= Beginning of Section =

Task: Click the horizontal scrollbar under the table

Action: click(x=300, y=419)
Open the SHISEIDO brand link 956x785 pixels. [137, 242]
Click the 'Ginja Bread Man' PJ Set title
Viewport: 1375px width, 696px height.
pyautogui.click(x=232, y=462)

= End of Section =

Return every line of the material exactly.

Task: Click the horizontal scrollbar under the table

Action: click(x=300, y=419)
Open the SHISEIDO brand link 956x785 pixels. [137, 242]
Click the 'Ginja Bread Man' PJ Set title
Viewport: 1375px width, 696px height.
pyautogui.click(x=232, y=462)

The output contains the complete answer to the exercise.